B7-H3 stands out as future SCLC target
FROM THE JOURNAL FOR IMMUNOTHERAPY OF CANCER
About two out of three patients with small cell lung cancer (SCLC) express B7-H3, a B7 family ligand that may one day serve as a therapeutic target, according to investigators.
Unfortunately, the findings also suggested that SCLC is adept at immune evasion, reported lead author Daniel Carvajal-Hausdorf, MD, of Yale University, New Haven, Conn., and his colleagues, who described the current prognosis for SCLC as “dismal.”
“To date, there are limited therapeutic options and the prognosis is ominous with 5-year survival rates of only around 3–6% for extensive stage SCLC,” Dr. Carvajal-Hausdorf and associates wrote in the Journal for ImmunoTherapy of Cancer.

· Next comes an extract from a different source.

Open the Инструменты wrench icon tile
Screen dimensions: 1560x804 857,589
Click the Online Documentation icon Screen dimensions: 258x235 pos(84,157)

Currently, few therapeutic choices exist for SCLC, largely because of an infrequency of actionable mutations. However, ongoing trials using a combination of checkpoint and CTLA-4 inhibition have reported an objective response rate of about 30% among patients with SCLC, which suggests that immunotherapy could have an effect.
“Despite these results, little is known about the immune composition of SCLC, and most studies characterizing immune cells or targets have used qualitative/subjective methods,” the investigators wrote. “Identification of dominant immune cell populations and/or expression of candidate immunotherapy targets in this tumor could support optimal design and interpretation of clinical trials.”
In the present, retrospective study, investigators analyzed molecular characteristics of 90 SCLC samples using multiplexed quantitative immunofluorescence and compared these findings with clinicopathological variables and survival from patient medical records. Specifically, the investigators measured tumor infiltrating lymphocyte (TIL) subsets and B7 family ligands PD-L1, B7-H3, and B7-H4.
Among B7 family ligands, B7-H3 was by far the most commonly expressed, occurring in about two out of three samples (64.9%). PD-L1 and B7-H4 occurred relatively infrequently, at rates of 7.3% and 2.6%, respectively. Expression level was also skewed toward B7-H3, which was expressed at levels 5.8-fold higher than B7-H4 and 2.3-fold higher than PD-L1. The three markers showed minimal correlation with one another, which suggests a mutually exclusive expression pattern. None of the B7 family ligands was associated with TILs or major clinicopathologic variables; however, B7-H4 expression was correlated with poorer 5-year overall survival.
Among subsets of TILs, CD3+ predominated (94%), with CD8+ (67%) and CD20+ (11%) occurring less frequently. Compared with findings from previous studies of non–small cell lung cancer (NSCLC), the SCLC samples had significantly lower levels of all TILs. The investigators also noted that CD3/CD8 ratio was much lower in SCLC than NSCLC, which indicates a less cytotoxic T-cell profile (0.37 vs 0.63; P less than .001). CD3+ was the only TIL subset associated with improved survival.
“Taken together, our data support that SCLC is a relatively ‘immune-cold’ tumor and suggests the presence of prominent immune regulatory mechanisms,” the investigators wrote. “Possible mechanisms involved in immune evasion are currently unknown but may include an altered tumor microvasculature, epigenetic silencing of immunogenic tumor epitopes, metabolic competition between tumor and immune cells and expression of multiple potent immune suppressive targets/pathways. Additional studies will be required to explore these possibilities.”
Given the relatively high prevalence of B7-H3 expression among patients with SCLC, this marker stands out as a candidate for therapeutic targeting.
“Targeting B7-H3 is currently being evaluated as an anti-cancer immunostimulatory strategy in preclinical models and in early phase clinical trials,” the investigators noted. “Enoblituzumab (MGA271, Macrogenics) is an Fc-optimized monoclonal antibody to selectively target B7-H3 and is currently in phase 1 studies alone or in combination with PD-1/CTLA-4 inhibitors. Further understanding of the modulation of B7-H3 expression, identification of its cognate receptor(s) and immuno-modulatory role in cancer will be key to support further clinical development of this pathway.”
The study was funded by FONDECYT, Lung Cancer Research Foundation (LCRF), Yale SPORE in Lung Cancer, Department of Defense, the American Cancer Society, and others. The investigators reported financial relationships with Celgene, Moderna, Shattuck, AstraZeneca, and others.